東京商工リサーチ特別レポート

企業で「粉飾」発覚が急増 40年以上横行のケースも、その背景とは? (3/3ページ)

東京商工リサーチ

 これは8万人の旅行者を巻き込んだてるみくらぶ(2017年3月破産)が教訓になっている。てるみくらぶの山田千賀子社長(当時)は、粉飾決算で融資を受けて詐欺容疑などで逮捕され、懲役6年の実刑判決を受けた。このため事前に金融機関に粉飾を告白し、「支援なく倒産」とのアピールでもある。

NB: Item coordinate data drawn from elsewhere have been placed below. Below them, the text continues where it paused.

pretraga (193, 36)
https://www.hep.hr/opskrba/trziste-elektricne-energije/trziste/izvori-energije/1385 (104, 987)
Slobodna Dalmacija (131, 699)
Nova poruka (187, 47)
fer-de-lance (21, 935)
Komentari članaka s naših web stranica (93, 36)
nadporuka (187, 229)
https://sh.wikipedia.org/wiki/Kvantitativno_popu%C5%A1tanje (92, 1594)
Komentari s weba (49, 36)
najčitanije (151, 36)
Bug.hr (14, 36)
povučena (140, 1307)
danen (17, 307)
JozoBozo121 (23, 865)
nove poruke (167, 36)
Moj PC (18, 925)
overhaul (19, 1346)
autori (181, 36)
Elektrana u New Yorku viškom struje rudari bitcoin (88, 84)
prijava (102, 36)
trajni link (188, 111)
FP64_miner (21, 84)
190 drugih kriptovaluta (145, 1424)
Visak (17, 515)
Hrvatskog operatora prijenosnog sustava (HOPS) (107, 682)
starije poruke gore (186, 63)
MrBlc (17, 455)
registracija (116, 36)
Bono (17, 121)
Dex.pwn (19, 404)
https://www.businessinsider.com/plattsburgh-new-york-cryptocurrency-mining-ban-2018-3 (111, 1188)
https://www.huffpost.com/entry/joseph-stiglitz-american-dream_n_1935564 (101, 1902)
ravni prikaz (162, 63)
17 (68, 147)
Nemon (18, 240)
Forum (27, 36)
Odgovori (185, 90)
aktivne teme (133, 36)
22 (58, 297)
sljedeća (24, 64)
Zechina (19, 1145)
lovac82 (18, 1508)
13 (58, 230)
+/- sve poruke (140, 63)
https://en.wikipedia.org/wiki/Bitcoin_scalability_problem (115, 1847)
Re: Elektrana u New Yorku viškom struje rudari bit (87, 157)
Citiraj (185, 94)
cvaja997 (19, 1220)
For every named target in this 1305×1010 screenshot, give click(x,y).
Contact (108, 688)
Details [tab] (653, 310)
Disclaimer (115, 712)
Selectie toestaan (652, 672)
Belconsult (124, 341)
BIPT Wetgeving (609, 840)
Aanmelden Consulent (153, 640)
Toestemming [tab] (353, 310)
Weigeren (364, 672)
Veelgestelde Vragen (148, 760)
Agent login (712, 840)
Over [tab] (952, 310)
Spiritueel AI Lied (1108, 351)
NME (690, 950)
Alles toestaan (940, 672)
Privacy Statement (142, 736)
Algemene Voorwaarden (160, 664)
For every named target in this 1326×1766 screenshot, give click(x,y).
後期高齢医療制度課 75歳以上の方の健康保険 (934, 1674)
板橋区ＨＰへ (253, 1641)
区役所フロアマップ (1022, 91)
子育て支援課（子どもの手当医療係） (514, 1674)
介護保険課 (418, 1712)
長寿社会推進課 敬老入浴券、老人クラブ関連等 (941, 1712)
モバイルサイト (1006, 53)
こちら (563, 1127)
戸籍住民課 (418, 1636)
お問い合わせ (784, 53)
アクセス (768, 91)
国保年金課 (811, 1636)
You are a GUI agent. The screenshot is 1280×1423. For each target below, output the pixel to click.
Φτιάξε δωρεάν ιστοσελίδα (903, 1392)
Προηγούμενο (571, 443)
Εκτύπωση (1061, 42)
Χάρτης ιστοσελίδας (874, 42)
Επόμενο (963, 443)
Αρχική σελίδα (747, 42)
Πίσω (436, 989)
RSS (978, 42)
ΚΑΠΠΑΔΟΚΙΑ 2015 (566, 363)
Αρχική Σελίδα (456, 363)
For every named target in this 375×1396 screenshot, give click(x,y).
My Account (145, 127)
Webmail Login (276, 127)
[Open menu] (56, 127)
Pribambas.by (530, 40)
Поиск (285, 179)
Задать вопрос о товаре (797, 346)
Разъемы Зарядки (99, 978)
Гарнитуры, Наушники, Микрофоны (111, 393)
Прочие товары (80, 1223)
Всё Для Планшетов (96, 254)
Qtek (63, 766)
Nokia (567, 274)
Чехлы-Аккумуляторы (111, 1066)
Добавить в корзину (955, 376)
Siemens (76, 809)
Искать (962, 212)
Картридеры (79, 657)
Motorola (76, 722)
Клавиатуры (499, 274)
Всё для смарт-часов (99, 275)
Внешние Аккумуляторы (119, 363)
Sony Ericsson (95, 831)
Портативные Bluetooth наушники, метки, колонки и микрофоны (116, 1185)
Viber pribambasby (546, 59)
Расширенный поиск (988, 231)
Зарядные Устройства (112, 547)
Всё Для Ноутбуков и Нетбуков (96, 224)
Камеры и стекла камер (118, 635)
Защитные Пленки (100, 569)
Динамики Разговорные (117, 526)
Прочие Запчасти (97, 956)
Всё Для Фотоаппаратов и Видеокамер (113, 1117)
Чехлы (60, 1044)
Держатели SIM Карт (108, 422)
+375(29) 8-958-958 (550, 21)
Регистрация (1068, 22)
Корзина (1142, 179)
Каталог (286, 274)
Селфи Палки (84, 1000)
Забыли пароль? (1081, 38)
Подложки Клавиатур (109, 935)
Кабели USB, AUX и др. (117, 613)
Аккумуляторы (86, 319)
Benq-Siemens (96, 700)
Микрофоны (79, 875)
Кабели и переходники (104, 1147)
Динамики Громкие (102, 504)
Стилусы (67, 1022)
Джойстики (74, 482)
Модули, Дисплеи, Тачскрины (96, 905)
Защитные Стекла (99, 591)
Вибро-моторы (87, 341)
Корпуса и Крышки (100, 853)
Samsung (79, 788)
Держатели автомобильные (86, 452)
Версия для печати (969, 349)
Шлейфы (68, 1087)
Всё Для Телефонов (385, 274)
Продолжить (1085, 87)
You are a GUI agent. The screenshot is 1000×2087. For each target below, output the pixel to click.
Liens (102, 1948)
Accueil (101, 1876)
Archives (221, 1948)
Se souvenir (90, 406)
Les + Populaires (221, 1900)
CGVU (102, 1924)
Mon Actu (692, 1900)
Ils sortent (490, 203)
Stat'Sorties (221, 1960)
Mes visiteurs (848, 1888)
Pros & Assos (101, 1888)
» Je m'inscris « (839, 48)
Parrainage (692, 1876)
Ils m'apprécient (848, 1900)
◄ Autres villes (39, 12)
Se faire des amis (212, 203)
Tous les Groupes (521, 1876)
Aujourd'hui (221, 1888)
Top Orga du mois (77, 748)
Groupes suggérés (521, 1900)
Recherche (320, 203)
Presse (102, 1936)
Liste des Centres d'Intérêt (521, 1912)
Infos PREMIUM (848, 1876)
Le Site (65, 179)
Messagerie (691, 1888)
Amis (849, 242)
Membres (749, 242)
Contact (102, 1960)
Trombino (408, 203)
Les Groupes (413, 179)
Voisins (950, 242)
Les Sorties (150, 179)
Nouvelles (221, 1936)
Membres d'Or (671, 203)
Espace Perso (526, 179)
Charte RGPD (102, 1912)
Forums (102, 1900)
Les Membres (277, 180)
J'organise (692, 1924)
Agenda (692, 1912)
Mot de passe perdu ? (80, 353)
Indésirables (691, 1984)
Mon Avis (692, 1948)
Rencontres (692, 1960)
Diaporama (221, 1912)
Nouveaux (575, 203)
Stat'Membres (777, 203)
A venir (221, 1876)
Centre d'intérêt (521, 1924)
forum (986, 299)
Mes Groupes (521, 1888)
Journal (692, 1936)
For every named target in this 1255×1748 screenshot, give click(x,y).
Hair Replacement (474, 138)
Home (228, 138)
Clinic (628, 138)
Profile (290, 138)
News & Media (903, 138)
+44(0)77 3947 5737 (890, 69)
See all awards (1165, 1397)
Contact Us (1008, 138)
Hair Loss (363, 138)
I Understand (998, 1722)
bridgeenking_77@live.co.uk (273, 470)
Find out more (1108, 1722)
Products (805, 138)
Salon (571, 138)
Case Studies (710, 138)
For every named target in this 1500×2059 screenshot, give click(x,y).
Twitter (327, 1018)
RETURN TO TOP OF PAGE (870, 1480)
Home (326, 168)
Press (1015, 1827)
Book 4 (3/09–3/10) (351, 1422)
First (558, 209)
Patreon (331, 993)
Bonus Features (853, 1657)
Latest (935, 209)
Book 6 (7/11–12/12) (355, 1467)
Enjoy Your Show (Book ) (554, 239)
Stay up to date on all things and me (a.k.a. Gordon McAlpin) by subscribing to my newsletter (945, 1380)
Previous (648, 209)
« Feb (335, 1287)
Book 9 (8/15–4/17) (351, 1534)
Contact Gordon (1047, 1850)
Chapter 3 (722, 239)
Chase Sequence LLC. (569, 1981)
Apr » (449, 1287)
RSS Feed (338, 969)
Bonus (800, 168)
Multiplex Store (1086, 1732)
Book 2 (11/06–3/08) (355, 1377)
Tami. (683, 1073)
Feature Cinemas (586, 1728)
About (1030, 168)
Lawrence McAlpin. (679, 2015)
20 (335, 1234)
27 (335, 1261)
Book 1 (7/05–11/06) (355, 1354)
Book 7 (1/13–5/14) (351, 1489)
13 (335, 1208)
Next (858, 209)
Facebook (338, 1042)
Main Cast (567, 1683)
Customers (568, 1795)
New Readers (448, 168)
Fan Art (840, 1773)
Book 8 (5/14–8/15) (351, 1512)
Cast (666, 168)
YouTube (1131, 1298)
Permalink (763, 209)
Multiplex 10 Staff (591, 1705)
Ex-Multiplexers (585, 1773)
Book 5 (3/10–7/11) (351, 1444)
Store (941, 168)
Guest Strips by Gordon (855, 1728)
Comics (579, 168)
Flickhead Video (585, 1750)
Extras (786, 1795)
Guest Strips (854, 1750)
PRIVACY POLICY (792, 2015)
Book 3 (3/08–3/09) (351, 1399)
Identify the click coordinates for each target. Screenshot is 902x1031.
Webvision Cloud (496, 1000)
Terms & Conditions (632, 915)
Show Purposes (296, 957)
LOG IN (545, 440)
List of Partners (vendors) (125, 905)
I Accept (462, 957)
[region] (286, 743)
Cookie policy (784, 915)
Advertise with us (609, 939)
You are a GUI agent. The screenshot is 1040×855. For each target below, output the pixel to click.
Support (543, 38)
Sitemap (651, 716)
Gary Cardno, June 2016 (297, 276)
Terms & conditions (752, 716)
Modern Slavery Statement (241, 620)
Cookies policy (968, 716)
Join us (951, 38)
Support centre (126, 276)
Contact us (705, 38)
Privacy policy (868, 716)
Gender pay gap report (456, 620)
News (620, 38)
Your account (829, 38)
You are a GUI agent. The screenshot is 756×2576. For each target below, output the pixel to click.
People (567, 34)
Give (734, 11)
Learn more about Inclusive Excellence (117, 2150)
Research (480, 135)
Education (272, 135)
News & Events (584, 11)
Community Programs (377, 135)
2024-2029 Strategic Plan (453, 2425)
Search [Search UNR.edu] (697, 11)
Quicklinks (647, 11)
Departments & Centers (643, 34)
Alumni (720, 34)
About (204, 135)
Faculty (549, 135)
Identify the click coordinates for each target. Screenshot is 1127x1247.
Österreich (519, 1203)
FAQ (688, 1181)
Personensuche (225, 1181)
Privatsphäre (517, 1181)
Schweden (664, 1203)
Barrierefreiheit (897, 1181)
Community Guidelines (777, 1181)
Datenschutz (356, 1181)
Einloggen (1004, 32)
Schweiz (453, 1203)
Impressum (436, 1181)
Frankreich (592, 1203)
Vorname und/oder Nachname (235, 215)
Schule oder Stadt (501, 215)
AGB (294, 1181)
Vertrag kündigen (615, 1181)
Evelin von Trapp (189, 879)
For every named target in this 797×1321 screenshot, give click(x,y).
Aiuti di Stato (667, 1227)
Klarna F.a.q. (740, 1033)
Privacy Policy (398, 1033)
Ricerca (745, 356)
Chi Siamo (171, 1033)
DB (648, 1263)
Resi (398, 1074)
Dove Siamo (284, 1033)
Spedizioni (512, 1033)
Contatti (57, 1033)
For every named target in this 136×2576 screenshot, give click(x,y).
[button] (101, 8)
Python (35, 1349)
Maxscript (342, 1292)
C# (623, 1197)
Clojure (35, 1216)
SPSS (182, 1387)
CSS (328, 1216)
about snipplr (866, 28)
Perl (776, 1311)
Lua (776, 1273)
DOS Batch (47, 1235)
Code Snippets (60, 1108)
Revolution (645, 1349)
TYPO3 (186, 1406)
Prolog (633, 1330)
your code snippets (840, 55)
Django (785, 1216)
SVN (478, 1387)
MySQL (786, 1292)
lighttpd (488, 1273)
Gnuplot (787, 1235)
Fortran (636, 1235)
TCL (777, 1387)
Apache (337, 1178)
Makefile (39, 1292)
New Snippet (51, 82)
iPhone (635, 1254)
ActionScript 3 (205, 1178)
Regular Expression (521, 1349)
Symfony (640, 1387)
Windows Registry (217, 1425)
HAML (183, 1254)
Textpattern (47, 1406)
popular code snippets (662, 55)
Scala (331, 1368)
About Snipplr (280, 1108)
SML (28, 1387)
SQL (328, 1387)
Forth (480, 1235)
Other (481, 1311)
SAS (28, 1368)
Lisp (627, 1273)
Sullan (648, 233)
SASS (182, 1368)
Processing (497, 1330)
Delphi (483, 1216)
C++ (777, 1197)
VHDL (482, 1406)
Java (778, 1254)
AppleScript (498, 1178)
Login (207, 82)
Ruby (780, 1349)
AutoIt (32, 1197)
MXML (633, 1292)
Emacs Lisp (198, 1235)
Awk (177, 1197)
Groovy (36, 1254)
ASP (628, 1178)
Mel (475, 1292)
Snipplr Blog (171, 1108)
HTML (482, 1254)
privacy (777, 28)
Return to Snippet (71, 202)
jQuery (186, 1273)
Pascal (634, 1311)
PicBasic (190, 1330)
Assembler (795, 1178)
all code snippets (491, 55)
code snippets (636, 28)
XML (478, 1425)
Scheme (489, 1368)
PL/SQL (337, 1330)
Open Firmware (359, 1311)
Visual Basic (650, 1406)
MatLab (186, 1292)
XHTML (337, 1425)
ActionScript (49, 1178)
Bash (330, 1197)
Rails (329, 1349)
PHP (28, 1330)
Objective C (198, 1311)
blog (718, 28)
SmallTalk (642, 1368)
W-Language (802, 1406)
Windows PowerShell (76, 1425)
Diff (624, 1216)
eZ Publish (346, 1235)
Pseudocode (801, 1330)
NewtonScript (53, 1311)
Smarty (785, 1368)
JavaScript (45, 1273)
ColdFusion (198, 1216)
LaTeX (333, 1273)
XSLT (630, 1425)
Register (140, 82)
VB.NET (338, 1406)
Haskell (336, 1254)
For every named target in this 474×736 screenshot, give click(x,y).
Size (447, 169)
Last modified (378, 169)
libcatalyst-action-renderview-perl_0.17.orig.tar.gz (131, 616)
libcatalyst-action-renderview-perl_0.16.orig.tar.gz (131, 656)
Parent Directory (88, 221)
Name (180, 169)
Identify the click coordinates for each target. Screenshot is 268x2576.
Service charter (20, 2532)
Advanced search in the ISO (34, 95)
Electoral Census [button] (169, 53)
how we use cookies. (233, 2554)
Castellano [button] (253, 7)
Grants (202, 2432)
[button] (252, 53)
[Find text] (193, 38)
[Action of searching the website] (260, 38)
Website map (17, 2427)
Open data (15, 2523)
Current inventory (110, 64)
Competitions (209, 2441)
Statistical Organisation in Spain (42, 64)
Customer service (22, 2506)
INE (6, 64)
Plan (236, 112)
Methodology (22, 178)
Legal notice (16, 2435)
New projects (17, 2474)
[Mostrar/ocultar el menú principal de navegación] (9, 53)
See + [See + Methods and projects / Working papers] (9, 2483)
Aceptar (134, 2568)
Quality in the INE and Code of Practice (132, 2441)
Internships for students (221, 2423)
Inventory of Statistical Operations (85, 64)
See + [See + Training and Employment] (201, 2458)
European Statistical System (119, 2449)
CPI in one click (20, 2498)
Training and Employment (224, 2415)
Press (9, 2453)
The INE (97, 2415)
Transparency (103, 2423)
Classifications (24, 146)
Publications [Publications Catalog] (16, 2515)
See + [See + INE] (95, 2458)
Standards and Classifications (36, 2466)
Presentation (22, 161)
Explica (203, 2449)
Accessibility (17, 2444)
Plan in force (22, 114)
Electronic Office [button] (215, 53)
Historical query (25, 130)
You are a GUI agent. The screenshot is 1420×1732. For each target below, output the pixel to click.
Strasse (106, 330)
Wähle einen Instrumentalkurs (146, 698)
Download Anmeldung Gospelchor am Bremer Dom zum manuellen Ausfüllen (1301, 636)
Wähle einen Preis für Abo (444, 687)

 てるみくらぶは黒字決算を装っていたが、実際は2013年9月期から当期純損失を計上し、2014年9月期には債務超過へ転落していたことが、破産管財人の調査によって明らかになっている。純資産額の水増しは、破産直前の2016年9月期で86億3000万円に上っており、この大半が旅行者から前金で集めた旅行代金で補填されていたとみられる。

 金融機関の融資審査は、財務分析中心から、企業の将来性を問う「事業性評価」にシフトしている。粉飾決算の発覚は、金融機関と企業が会話を重ねるようになり、見えなかったもの(粉飾)が浮き彫りになってきたことが大きい。そして、粉飾による逮捕を恐れ、事前に自ら公表するケースもあるようだ。